All it takes is a linked stylesheet and a CSS class on the target code section (specifying the language of the code), and Star-Light dynamically formats and colors it in the browser. 
For example, this code:

<pre class="vbscript">
' this is a "comment"
'' so is 'this'
DIM string
string = "' string '"
call msgbox("Hello ""Dean""!")
FUNCTION getText(a, b, c)
	getText = a + b & cstr(c)
END FUNCTION
</pre>

displays thusly:

' this is a "comment"
'' so is 'this'
DIM string
string = "' string '"
call msgbox("Hello ""Dean""!")
FUNCTION getText(a, b, c)
	getText = a + b & cstr(c)
END FUNCTION

The supported languages are CSS, HTML, Javascript, PHP, and XML.  (For fun, it can also enhance plaintext conversation text: emoticons into images, *bold* into bold, /italic/ to italic, _underline_ to underline, plus enhancing “>” quoted sections.)

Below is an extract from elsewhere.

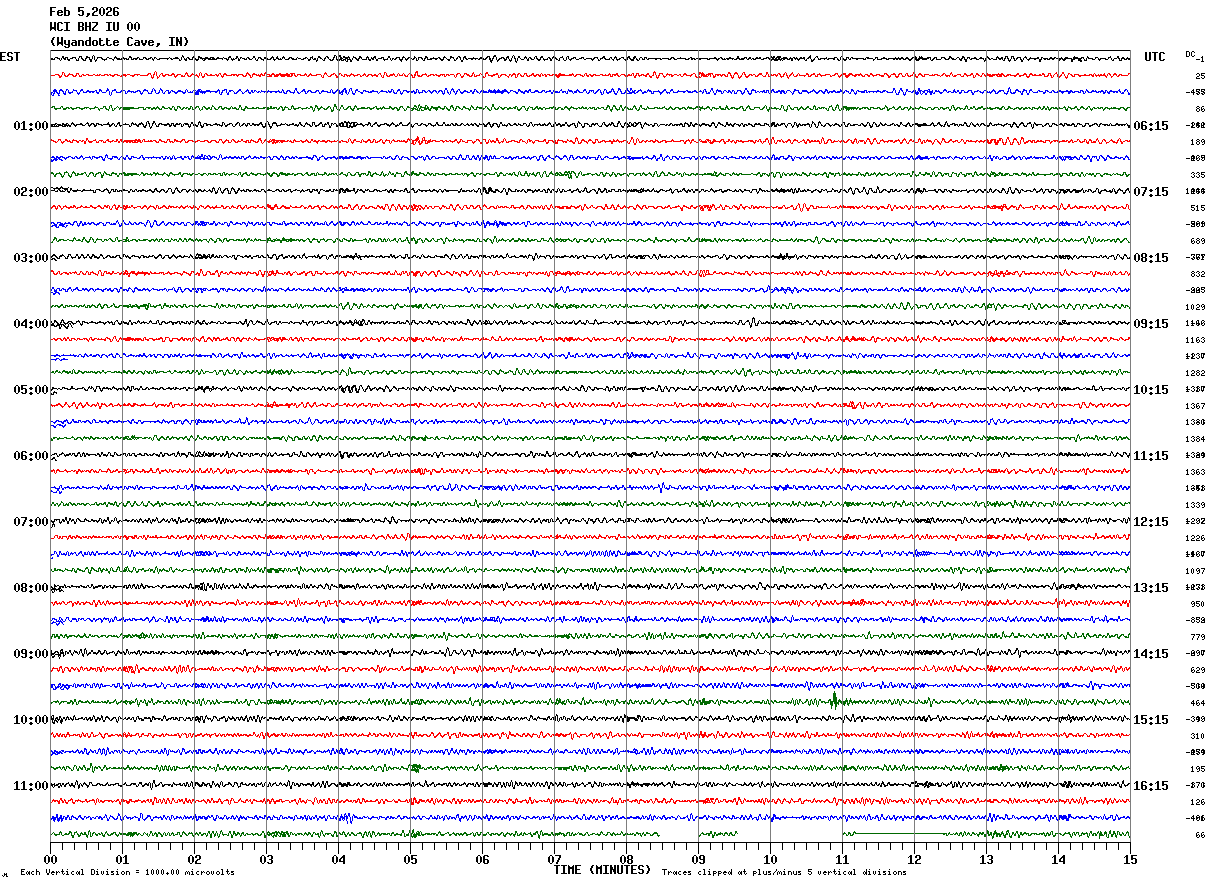1210x886 pixels.
Task: Select the WCI BHZ IU 00 station label
Action: (x=95, y=27)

Coolest of all, though, it’s highly extensible via language modules.  I glanced through the code to see if I could make it support VBScript.  The engine is pretty complicated, but each module is a simple HTC file.

From there, it was easy to create a new module for VBScript and plugin the appropriate keywords straight from Microsoft’s Windows Script 5.6 Documentation.  I sent my VBScript module (working above) to Dean — he made a couple improvements, and said he’ll include it with the rest soon.  (I may also create modules for VB6 or VB.Net, but there’s a lot stuff to those languages…)

I don’t mean to gush, but: Very Cool.

Unfortunately, Dean hasn’t yet documented how to do write your own module (I figured it out on my own), but it’s pretty easy for someone who knows HTCs and has a language reference to copy/paste.

* Another gee-whiz bit: despite the coolness of DHTML Behaviors, they are normally only supported by Internet Explorer.  But Dean’s done a wonder, and written a Mozilla XBL wrapper which makes Mozilla/Firefox support DHTML Behaviors too! (which is of course wrapped into Star-Light).  This situation should be the poster child for the de-facto standards camp -vs- the slow academic W3C types, but more on that another day.  Meanwhile, I’ll sit back and regret my rationale “DHTML Behaviors are IE-only anyway, so I’ll go ahead and use all this other IE-specific code.” Like, uh, VBScript….. (dough!)